Posts Tagged ‘orthopedics’
Posted on: May 31st, 2023 by physioathand
Bringing a new life into the world is a remarkable journey as a new mom! While breastfeeding offers numerous benefits for both mom and baby, it can sometimes come with its fair share of challenges.
Let’s explore how physiotherapists can provide the support to make your breastfeeding journey a truly beautiful experience!
Posture & Mechanics
Breastfeeding requires proper posture and positioning to ensure optimal latch and prevent discomfort. Physiotherapists are experts in assessing body mechanics and can offer guidance on ergonomics during nursing.
Breastfeeding-Related Pain
Breastfeeding pain can be a significant hurdle for new moms. From sore nipples to engorgement and blocked ducts, these challenges can discourage mothers from continuing their breastfeeding journey. Physiotherapists utilize various techniques such as therapeutic massage, gentle stretching, and ultrasound therapy to alleviate pain, reduce inflammation, and promote healing.
Postpartum Body Changes
Pregnancy and childbirth bring about significant changes in a woman’s body. Physiotherapists specialize in postpartum rehabilitation and can assist new moms in regaining core strength, stability, and pelvic floor function. By addressing any underlying musculoskeletal imbalances, they contribute to overall postpartum recovery and enhance the breastfeeding experience.
Emotional Support
Breastfeeding challenges can take an emotional toll on new moms. Physiotherapists understand the unique emotional and psychological aspects of this journey and provide a compassionate and supportive environment to navigate the ups and downs of breastfeeding with confidence.
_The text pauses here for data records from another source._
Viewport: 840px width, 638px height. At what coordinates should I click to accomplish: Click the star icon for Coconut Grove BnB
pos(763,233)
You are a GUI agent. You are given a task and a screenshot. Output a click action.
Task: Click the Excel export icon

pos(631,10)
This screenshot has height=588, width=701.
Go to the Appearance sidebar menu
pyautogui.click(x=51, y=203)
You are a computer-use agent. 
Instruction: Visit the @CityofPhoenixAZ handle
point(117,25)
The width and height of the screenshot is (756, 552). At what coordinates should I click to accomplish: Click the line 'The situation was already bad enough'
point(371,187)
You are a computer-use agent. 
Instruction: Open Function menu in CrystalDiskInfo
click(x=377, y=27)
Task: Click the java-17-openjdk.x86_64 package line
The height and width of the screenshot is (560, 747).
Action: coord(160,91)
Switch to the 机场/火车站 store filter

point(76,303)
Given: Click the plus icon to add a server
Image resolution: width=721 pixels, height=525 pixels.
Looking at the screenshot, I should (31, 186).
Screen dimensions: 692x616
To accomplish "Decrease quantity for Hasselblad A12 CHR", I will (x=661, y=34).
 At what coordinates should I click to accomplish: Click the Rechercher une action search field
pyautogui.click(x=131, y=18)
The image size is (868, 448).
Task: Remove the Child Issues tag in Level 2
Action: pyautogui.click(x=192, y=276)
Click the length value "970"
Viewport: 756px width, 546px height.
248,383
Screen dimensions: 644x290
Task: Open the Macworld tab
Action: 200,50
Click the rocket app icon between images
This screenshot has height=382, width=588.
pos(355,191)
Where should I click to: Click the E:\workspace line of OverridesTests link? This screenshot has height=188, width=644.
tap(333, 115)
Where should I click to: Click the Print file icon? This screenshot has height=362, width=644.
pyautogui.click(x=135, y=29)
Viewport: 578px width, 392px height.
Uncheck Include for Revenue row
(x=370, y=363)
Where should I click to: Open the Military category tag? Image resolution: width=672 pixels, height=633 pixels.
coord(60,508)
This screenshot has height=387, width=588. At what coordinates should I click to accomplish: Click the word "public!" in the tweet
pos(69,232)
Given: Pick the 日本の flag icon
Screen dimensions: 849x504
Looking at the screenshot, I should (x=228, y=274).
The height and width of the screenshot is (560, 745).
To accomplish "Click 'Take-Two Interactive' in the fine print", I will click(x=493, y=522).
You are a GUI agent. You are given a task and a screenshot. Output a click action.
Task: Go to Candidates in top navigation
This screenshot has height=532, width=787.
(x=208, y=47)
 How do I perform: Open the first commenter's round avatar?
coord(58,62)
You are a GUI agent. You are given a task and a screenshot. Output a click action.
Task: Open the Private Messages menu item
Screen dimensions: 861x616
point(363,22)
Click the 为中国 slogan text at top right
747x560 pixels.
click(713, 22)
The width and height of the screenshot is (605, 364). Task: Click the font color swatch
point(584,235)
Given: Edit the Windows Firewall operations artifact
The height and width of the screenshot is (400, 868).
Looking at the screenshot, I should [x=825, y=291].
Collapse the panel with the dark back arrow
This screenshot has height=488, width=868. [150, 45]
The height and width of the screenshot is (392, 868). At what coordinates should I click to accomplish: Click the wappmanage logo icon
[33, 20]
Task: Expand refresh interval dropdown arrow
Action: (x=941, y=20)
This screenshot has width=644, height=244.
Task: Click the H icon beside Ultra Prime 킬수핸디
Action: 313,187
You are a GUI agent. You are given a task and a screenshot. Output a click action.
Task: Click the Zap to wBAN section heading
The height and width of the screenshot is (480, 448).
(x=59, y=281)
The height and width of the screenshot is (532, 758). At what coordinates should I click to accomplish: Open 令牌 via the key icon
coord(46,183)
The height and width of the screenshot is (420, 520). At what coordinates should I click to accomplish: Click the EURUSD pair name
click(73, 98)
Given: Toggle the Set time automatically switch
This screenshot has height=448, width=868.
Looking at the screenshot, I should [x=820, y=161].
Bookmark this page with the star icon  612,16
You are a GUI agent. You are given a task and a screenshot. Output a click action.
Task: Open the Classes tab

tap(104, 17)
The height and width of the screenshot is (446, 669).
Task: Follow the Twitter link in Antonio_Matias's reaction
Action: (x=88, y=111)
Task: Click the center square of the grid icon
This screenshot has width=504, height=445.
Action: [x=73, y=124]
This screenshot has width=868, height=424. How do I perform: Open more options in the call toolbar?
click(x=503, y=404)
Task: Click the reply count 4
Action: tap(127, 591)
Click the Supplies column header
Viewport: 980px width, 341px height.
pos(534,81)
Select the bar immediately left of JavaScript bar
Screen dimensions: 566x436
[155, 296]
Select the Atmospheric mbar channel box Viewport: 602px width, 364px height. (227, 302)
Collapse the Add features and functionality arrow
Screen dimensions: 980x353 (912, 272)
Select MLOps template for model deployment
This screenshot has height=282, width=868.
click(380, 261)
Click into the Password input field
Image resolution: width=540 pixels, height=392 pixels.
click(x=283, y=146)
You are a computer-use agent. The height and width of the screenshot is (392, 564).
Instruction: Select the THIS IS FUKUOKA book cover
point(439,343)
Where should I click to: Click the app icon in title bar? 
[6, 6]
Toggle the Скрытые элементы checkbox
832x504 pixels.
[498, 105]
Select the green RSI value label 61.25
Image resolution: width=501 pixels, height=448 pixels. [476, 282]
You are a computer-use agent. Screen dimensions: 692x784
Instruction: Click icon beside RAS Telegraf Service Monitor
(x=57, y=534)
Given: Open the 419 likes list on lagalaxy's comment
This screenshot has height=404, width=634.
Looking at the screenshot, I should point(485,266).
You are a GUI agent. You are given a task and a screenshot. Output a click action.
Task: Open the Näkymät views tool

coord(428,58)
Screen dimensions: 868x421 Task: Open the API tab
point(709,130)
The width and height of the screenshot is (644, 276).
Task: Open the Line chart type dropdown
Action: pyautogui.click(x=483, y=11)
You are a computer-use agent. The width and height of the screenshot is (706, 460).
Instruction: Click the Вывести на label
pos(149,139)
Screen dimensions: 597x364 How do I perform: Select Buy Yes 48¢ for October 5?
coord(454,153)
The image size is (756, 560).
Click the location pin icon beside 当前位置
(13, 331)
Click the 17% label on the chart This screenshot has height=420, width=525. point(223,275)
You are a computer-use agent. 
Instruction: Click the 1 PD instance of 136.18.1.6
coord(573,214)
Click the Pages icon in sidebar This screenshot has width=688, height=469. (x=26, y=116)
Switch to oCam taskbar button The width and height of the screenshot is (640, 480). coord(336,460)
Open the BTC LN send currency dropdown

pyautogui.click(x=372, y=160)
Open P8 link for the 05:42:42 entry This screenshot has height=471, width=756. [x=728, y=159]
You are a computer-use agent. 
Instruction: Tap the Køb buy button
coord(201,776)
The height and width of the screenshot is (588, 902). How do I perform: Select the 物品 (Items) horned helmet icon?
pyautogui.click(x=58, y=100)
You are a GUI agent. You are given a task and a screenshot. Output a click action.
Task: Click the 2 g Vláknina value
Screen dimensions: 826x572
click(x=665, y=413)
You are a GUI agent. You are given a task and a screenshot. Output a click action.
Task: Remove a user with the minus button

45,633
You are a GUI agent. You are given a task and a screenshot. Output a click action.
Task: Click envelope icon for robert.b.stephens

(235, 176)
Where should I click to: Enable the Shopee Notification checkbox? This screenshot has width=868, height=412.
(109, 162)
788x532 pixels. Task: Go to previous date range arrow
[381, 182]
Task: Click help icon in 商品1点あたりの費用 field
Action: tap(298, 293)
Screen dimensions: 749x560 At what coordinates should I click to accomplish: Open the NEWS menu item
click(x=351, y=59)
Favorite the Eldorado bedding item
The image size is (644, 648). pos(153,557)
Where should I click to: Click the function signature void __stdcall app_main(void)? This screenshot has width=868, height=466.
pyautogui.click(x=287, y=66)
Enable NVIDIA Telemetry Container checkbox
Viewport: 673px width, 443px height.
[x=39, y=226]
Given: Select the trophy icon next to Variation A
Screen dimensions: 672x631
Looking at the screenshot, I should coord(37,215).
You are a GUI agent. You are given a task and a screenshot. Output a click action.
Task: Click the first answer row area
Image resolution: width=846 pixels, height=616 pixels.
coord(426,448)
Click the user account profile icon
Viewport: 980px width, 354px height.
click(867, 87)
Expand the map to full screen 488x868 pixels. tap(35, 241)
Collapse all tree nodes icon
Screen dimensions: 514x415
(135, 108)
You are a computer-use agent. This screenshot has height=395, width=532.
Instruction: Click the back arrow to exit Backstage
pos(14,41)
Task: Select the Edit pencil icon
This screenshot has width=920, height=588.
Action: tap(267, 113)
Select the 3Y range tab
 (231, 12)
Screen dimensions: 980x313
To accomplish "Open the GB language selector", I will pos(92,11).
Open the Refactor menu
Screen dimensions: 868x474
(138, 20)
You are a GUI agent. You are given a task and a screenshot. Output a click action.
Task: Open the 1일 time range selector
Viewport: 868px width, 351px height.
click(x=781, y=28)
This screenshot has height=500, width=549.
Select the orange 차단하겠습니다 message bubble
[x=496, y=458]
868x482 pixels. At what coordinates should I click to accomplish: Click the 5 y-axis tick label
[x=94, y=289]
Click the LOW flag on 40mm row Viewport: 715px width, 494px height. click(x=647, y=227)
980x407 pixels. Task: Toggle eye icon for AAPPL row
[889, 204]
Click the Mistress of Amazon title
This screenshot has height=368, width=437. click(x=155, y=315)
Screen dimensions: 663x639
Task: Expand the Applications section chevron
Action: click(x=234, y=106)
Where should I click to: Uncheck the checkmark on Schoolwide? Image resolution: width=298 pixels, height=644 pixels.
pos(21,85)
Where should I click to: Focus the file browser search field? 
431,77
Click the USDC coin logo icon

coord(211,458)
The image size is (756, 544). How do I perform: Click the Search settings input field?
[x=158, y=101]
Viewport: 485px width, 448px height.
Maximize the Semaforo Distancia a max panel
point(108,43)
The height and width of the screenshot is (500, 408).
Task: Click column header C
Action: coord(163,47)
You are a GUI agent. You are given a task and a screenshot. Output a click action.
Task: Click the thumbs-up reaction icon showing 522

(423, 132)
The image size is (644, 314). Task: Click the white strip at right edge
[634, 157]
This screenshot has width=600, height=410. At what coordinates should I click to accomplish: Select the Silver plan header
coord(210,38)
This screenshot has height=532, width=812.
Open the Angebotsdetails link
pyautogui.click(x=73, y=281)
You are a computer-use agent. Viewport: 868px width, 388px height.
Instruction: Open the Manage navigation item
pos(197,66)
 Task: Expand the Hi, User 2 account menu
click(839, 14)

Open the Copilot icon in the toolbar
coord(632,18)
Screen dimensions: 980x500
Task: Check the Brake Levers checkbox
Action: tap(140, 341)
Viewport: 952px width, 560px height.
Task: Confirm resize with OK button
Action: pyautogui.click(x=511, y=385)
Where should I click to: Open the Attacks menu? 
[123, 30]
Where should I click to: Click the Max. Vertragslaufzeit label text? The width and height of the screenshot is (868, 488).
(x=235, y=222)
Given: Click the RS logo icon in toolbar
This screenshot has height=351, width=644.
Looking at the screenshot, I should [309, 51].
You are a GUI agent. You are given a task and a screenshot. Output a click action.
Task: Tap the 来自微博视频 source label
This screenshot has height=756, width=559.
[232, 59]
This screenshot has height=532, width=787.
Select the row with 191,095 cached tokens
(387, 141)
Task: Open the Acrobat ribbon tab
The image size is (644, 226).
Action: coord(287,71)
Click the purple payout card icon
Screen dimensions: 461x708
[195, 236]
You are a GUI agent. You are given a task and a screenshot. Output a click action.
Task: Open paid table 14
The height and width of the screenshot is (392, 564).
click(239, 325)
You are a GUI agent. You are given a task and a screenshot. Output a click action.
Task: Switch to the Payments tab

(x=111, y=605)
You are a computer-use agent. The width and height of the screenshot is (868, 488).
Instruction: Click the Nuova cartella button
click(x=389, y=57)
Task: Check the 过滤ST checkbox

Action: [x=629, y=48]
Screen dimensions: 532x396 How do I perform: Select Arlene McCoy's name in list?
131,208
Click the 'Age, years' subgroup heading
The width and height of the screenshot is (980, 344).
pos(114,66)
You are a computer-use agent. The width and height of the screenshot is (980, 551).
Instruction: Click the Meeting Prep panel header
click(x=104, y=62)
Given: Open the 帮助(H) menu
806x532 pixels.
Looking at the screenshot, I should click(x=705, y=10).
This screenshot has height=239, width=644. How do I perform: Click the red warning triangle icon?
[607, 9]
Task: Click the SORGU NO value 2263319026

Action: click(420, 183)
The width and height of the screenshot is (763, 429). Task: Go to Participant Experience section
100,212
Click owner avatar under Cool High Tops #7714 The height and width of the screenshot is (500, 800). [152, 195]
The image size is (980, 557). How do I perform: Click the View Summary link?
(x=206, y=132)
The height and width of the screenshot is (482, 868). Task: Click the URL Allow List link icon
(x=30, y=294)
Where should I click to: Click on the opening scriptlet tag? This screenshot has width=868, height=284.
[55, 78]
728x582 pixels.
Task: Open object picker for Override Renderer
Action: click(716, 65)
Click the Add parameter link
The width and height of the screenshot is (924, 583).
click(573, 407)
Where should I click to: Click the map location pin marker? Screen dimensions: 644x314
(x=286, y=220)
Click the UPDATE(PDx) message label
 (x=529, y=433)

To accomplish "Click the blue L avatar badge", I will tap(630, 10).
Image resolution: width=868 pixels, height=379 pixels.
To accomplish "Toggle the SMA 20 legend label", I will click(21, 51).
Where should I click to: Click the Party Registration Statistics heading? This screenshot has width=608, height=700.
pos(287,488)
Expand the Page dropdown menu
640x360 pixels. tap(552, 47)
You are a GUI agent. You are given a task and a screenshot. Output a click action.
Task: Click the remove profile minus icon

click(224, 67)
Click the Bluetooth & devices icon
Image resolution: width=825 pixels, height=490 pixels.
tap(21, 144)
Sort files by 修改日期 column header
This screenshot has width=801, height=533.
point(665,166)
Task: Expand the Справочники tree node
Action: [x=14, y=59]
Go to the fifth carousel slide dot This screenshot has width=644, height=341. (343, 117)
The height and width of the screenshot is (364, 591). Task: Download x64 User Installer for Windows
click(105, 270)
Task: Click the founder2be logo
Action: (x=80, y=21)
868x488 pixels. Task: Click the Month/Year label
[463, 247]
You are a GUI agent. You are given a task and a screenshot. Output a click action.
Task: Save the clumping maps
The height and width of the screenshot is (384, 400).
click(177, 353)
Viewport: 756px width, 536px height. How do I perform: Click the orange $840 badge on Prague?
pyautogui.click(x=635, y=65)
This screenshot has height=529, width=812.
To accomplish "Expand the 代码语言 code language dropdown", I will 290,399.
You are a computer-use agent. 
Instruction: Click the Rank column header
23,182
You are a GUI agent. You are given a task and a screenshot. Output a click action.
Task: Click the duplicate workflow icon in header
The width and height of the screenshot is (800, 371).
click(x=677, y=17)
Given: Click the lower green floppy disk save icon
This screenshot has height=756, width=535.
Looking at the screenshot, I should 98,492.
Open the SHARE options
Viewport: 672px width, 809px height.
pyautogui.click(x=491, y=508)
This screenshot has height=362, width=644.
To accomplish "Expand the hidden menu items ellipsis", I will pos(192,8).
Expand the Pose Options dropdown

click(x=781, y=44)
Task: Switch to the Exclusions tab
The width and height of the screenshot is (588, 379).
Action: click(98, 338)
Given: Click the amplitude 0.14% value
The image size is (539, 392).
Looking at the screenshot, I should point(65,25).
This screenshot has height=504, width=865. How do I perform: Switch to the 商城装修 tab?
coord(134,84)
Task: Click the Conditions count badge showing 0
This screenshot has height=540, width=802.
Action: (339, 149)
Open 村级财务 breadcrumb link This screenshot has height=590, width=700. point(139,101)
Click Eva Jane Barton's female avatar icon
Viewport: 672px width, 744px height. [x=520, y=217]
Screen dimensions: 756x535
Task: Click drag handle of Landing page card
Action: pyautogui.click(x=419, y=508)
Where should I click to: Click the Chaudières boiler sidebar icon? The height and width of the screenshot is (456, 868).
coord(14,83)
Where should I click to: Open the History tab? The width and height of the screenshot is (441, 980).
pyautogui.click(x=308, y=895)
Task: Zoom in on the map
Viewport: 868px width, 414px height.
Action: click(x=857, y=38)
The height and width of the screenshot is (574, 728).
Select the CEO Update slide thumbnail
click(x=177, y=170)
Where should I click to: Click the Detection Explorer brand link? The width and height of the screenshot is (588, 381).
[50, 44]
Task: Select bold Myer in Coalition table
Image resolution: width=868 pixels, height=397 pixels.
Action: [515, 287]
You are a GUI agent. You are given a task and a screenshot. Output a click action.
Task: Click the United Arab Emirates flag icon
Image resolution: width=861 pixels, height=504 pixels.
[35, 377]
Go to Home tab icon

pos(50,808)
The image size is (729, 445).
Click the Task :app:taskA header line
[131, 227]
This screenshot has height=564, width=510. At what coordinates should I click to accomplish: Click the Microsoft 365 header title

Collaborating with the Healthcare Team
Physiotherapists work collaboratively with other healthcare professionals involved in the care of new moms and babies. They communicate and share information with lactation consultants, midwives, and doctors to ensure comprehensive and coordinated support for breastfeeding moms.
New moms deserve all the support they can get on their breastfeeding journey. If you’re a new mom facing breastfeeding challenges, please reach out to us!
Posted on: June 10th, 2022 by physioathand
I am a pelvic health and orthopaedic physiotherapist but I am also a mother to 3 kids.
Prior to going to a breastfeeding training session at 34 weeks pregnant with my first child I had never been exposed to a breastfeeding mother. I was inspired at the session and also heard from the mom demonstrating that she had recently weaned her two year old toddler. My mind was blown!
From then on I was determined to breastfeed. My parents and my in-laws had less positive experiences with breastfeeding, but I was determined. I had amazing support for my husband, but leaned on the Breastfeeding Buddies of Waterloo Region and La Leche League for additional support.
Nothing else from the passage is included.